[Opening Data records section]

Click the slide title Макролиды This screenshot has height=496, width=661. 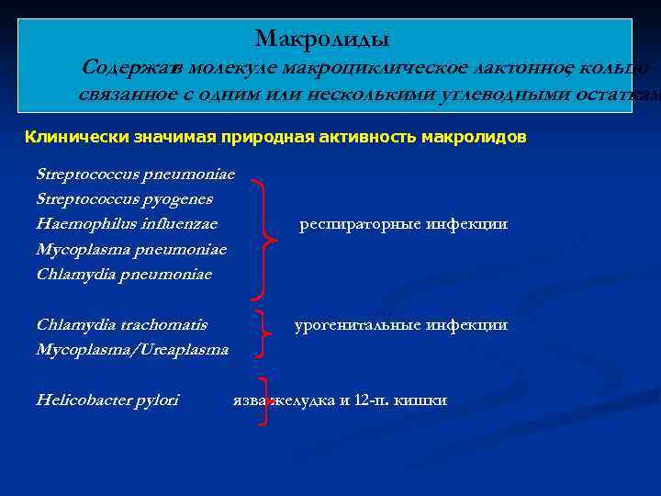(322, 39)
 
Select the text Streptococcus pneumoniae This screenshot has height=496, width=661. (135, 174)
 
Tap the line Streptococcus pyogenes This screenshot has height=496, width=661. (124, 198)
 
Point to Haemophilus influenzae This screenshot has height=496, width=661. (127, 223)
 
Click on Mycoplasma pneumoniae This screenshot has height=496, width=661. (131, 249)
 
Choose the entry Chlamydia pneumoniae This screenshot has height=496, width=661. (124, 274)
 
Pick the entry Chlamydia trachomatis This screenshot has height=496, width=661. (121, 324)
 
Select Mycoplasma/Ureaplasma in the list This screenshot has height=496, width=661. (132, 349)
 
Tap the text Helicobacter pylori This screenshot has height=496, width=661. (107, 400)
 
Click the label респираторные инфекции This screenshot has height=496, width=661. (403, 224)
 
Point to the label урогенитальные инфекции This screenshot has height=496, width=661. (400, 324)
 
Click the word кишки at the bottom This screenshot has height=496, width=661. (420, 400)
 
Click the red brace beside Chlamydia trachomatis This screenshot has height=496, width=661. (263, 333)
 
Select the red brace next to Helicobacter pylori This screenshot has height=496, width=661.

[Closing Data records section]
[Opening Data records section]

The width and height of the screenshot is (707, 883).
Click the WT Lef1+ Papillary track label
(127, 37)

[Closing Data records section]

• _Task directions_
Which lines of the records above contain the word "Helicobacter"? Show each of them.

• _Task solution_
Tap the text Helicobacter pylori This screenshot has height=496, width=661. (107, 400)
Select the red brace next to Helicobacter pylori This screenshot has height=496, width=661.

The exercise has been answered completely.